Shortt, 52, has tattooed the cause he is fighting for on his body. A big black tattoo extends from his wrist to his elbow – a filled-in map of the area in the region which some say should be Palestine and which includes the state of Israel. The Times reported he had also posted pictures of pro-Israel campaigners with red triangles over them – the symbol which has come to denote Hamas’s targets.
On X, an account which appears to belong to Shortt, bearing the same handle – @Yassin105_73 – has the Palestinian flag, the flag of Lebanon and the Saltire in the bio, along with two red arrows. “Join the resistance,” he writes, with a link to join Palestine Action Scotland. There are also links to direct action training days, a Zoom link to join a “crash course” on direct action, and to support funds for Palestine Action members who are on trial or who have been imprisoned. The profile picture is a man in a black and white balaclava with a keffiyeh print. The geolocation has him not in Dumfries but in “Occupied Scotland”.
Scottish independence appears to be a twin cause for Shortt. Last year, he appeared to comment under a post by Reform UK MP Lee Anderson using the hashtag “#SNLA”, the acronym often used by the so-called Scottish National Liberation Army, a paramilitary group nicknamed the Tartan Terrorists.

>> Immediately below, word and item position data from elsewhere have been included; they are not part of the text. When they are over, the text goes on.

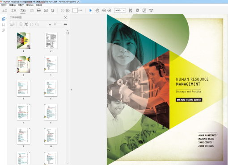Click the thumbnail size slider
The image size is (228, 165).
tap(58, 24)
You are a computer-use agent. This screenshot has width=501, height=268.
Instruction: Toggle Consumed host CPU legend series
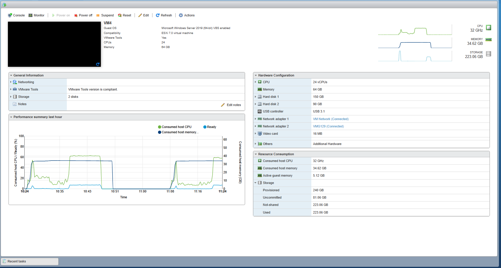click(175, 127)
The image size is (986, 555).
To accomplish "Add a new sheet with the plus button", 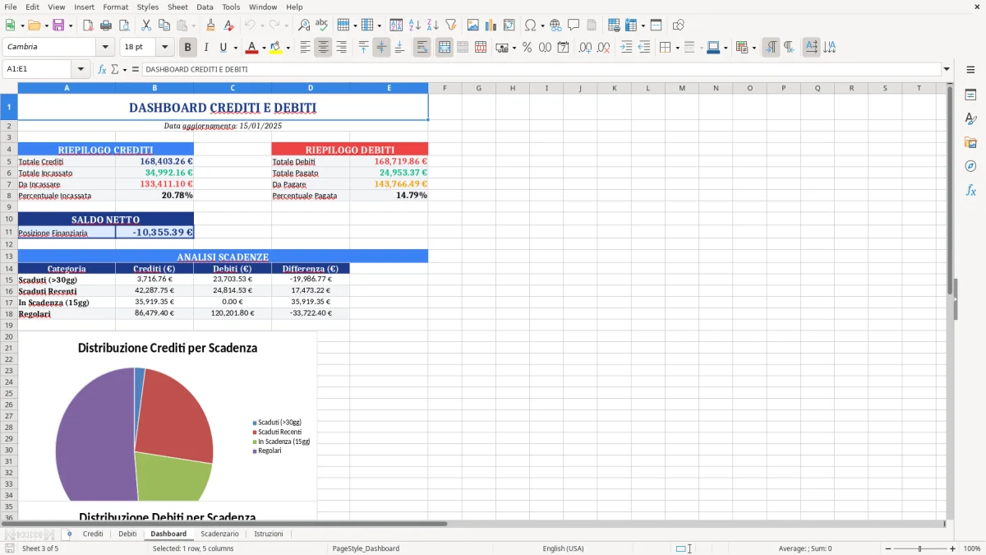I will coord(69,534).
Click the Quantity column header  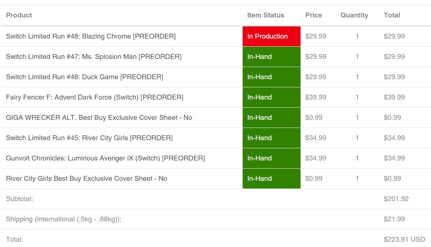pyautogui.click(x=354, y=15)
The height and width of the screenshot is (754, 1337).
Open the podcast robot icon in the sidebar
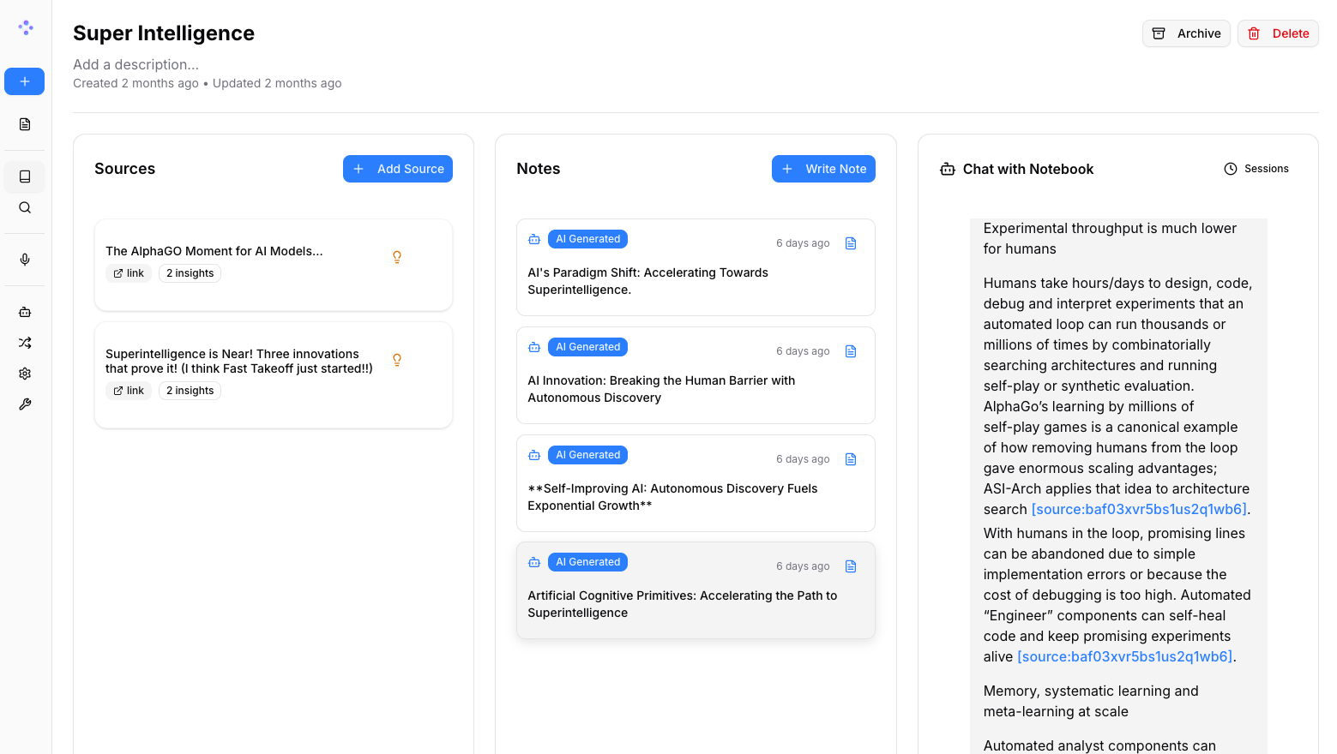[x=24, y=311]
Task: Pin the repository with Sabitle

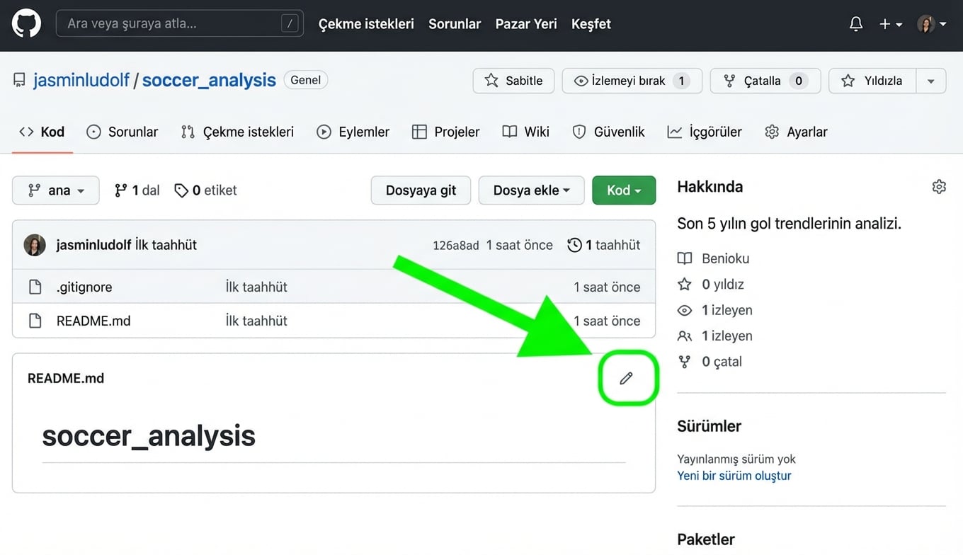Action: (x=513, y=81)
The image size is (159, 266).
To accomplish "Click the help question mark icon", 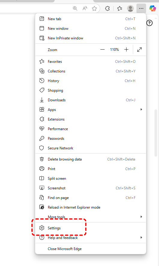I will pos(149,23).
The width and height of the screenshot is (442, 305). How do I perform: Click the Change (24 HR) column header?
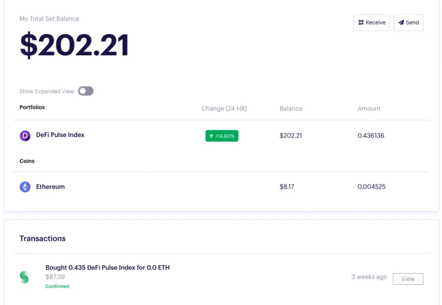(x=224, y=108)
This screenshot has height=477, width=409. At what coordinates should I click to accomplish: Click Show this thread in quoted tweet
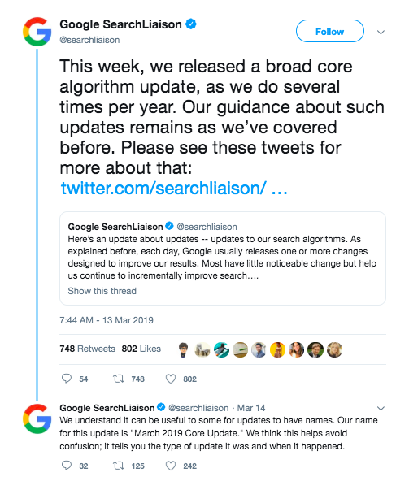102,291
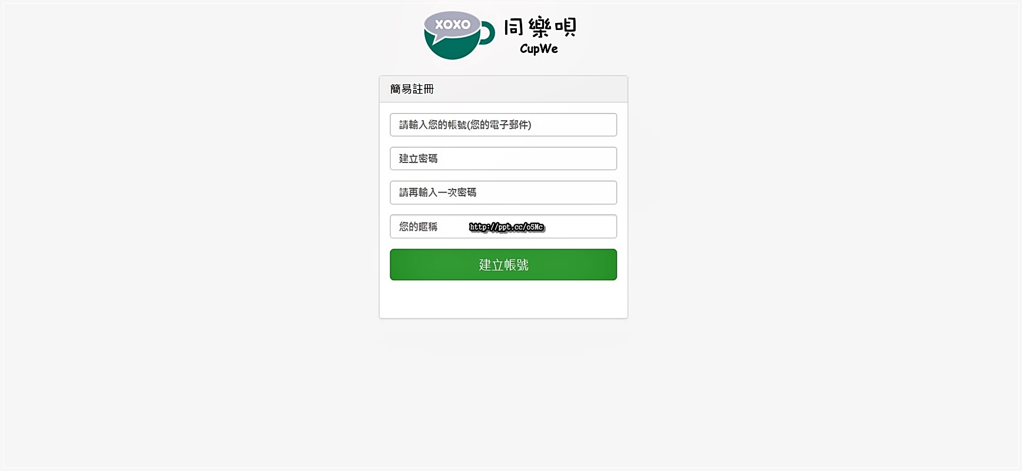Viewport: 1022px width, 471px height.
Task: Focus the 您的暱稱 nickname field
Action: 503,226
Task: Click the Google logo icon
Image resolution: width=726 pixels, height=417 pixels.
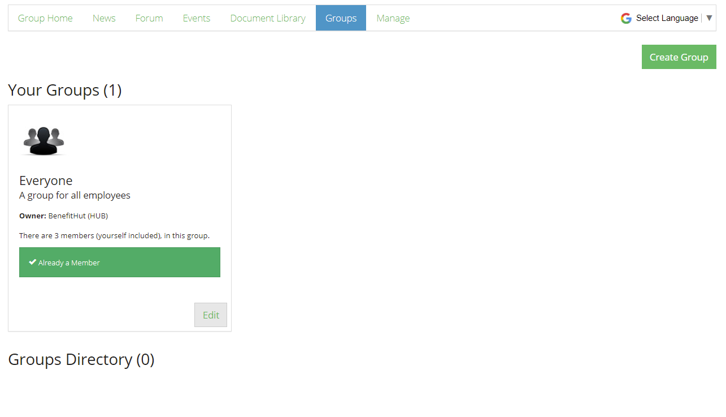Action: pos(626,18)
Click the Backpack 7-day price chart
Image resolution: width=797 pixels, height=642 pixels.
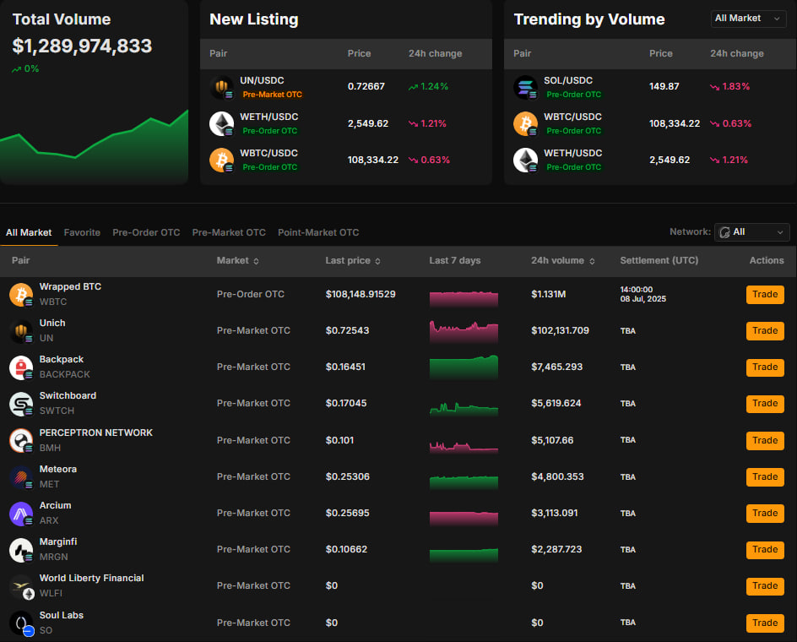pyautogui.click(x=464, y=367)
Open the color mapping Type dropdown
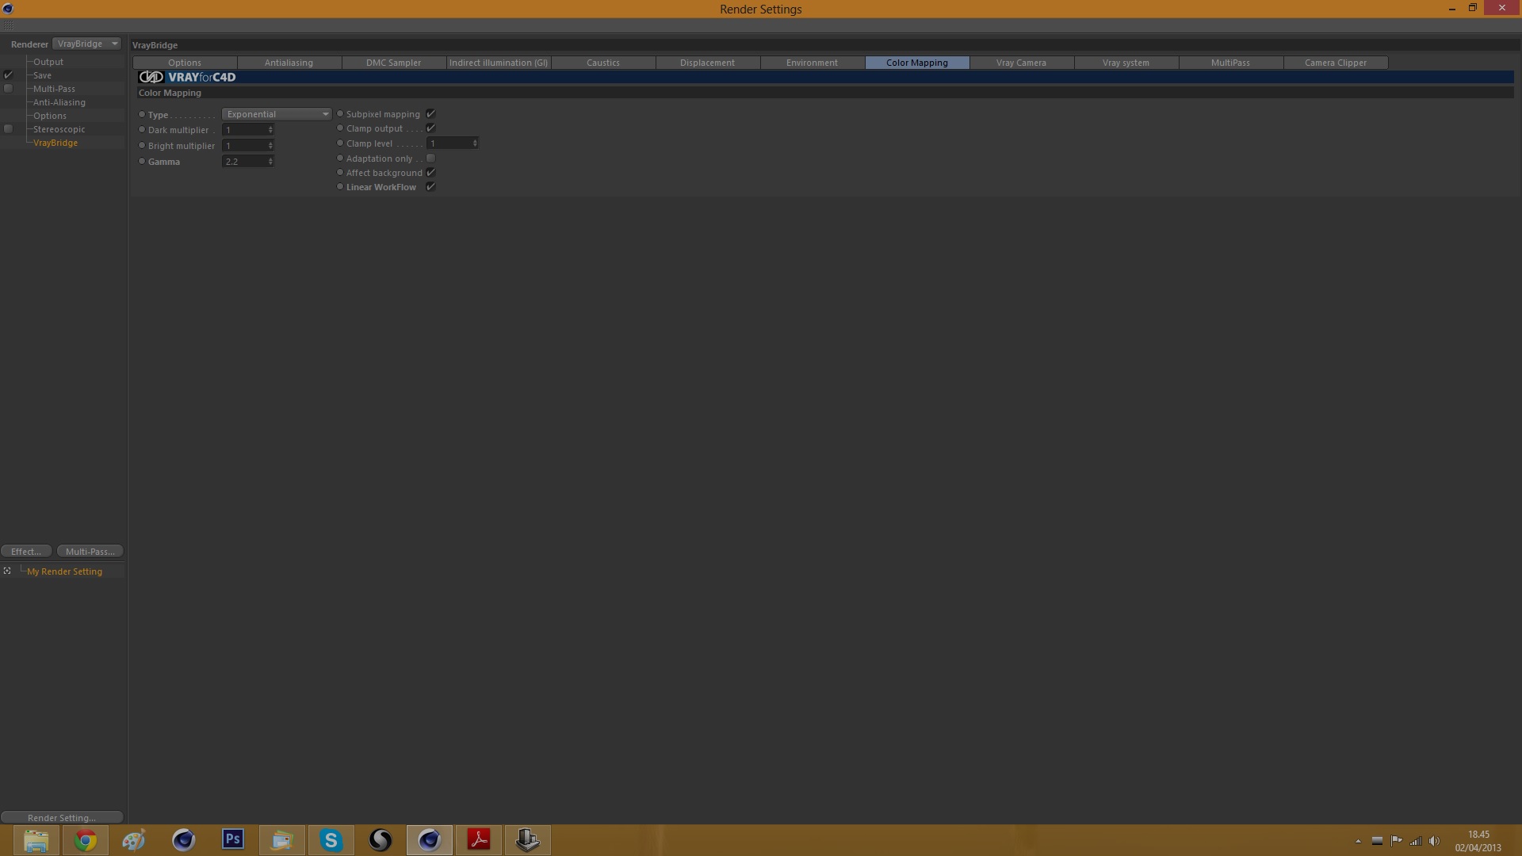This screenshot has width=1522, height=856. pyautogui.click(x=276, y=114)
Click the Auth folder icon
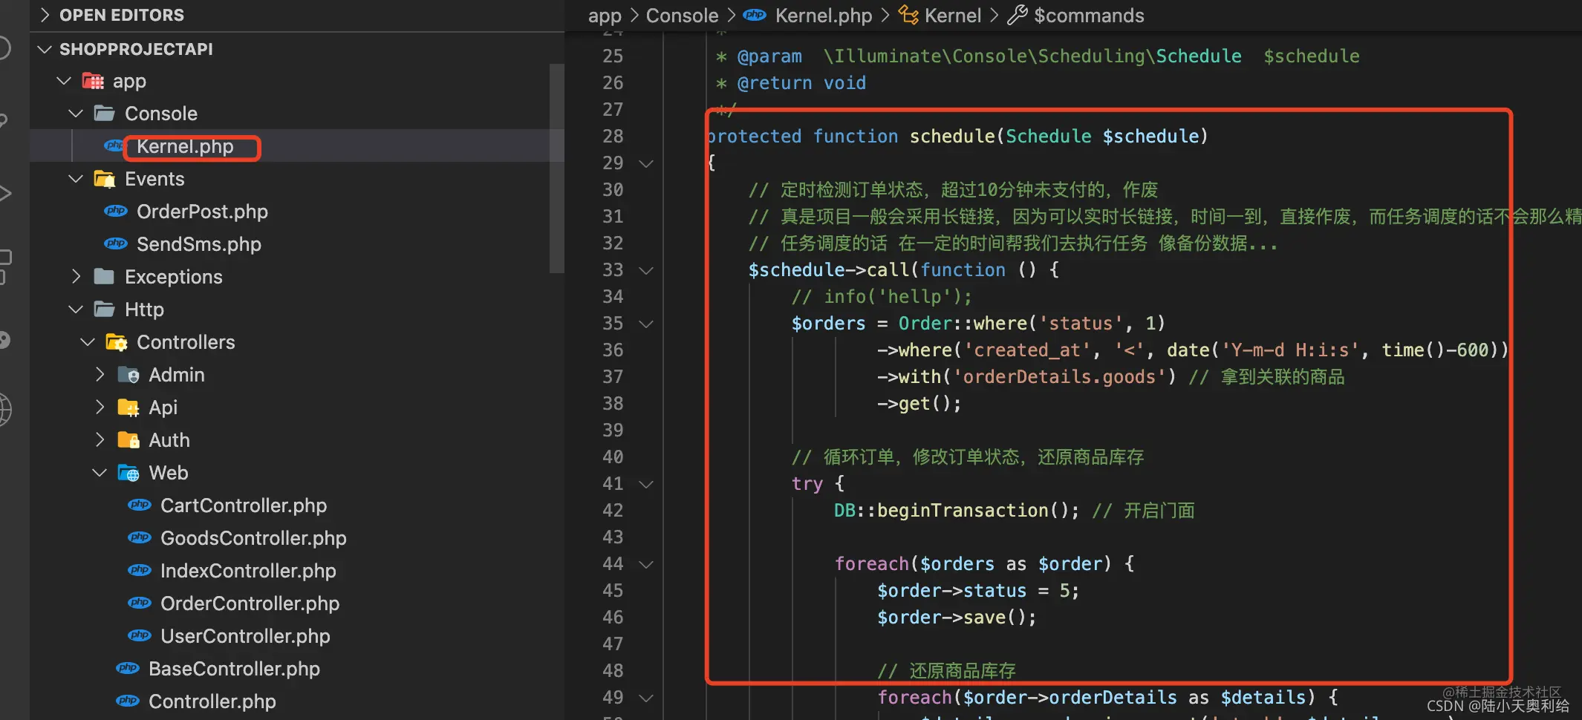Image resolution: width=1582 pixels, height=720 pixels. point(128,440)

The group fell by the wayside in the early 2000s after being condemned by the UK government and the SNP.
While many have come to pro-Palestine activism by way of Extinction Rebellion, Shortt’s campaigning seems to dovetail with his alliance with his home country. “I’m Scottish, I know about colonialism, I know about land grabs, about ethnic cleansing,” he told The Electronic Intifada ahead of his sentencing last year. “We used to do supposedly ‘democratic’ protests, it just didn’t work. Direct action was the only way.”
To an observer scrolling back through the X account, he seems to display a consistent hatred for “Zionists”. “You’re a Zionist, not a Jew,” he appeared to say in a post addressed to television presenter Rachel Riley in November 2023.
Last year, he seemingly published what he called the “Zionist modus operandi” – namely “murder, torture, rape, steal”. On the day of the October 7 attacks, the account posted a cartoon with a red fist breaking out of chains emblazoned with the Israeli flag. “Long live the resistance. From Scotland to Gaza.”
A day later, the account posted a picture of Shortt raising his tattooed arm and making a fist against the backdrop of a Palestinian flag. Hours later, it also posted an image of the Israeli flag with the word “Terrorism” across it in red lettering.
More recently, the account which appears to belong to Shortt has focused on retweeting inflammatory posts. A video of students at the University of Manchester shows people protesting “UoM’s complicity in the ethnic cleansing of Palestinians”. Another shows a woman crying after losing her house in Tel Aviv. The post retweeted by Shortt reads: “Zero empathy. If you don’t wanna lose your house, don’t live on stolen lands where you pay tax to a genocidal regime.”
Shortt’s activism doesn’t appear to have always been quite so aggressive. In 2018, he wrote a letter which was published in Scottish newspaper The National. “Are we to leave the Palestinians to stand alone, as they fight for their freedom and basic human rights in their own land?” he wrote.
“We, as a country, as people of conscience, have a duty to build and implement effective and immediate solidarity with Palestine. As Desmond Tutu said: ‘If you are neutral in situations of injustice, you have chosen the side of the oppressor.’” He signed it: Paul Shortt, Scottish Palestine Solidarity Campaign (Dumfries).
Yet, despite all this, Shortt remains a free man, the question is would he be if he'd been far-right and not far-left?